Text 'Magic' To Get Whatever You Want
Magic is a new text-based startup that promises to get you whatever you want, "as long as it's not illegal."

Who says you need an app to create the next big thing in tech? Yeah, there are nearly 8,600 people trying to gain access to a service that’s based in text messages.

This is Magic, a new on-demand service that’s gaining popularity because we’re all lazy … or incredibly busy, who are we to judge?

So how does Magic work? Well, if you’re in the U.S., you send a text message to the number on the site and (if there aren’t 9000 people in front of you) you register your information: name, address, credit card number, etc. 

Magic uses payment-processing service Stripe to handle your credit card details, so your CC is invisible (haha) to Magic employees. 

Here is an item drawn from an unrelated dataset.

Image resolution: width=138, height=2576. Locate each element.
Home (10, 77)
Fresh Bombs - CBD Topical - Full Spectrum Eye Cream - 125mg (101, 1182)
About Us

Once all the details are plugged in, you’re good to go. Ask for anything ("as long as it’s not illegal"), and Magic’s trained operators figure out the rest. Magic says its fees and tips are all included with the final quoted price.

So that’s Magic. We have to say it’s somewhat reminiscent of ChaCha — you know, where you’d text 242242 and ask people for answers to your test questions.

Mashable was able to snag an interview with Magic’s creator. Turns out the service was once a “side project,” but not so much anymore.

“It topped 10,000 incoming messages on Sunday and was closing in on 18,000 Monday morning. Magic's team of magicians on call … grew from two or three at launch to 18 on Sunday.”

The outlet says someone’s already requested a tiger via Magic … like a real life, buffalo-mauling big cat. Another customer needed help in court. And one just needed a bike wrench. (Video via National Geographic)

We’re still pondering the service’s sudden popularity — it just launched over the weekend — but when you consider its simplicity, it starts to make sense.

Remember “Yo”? The app does nothing more than send a notification to another user, and it still raised $1 million and onboarded a whopping 50,000 users shortly after launch.

Combine simplicity with convenience — text someone what you want, answer a few questions and authorize payments — and suddenly you have 9,000 people waiting in line to pay you.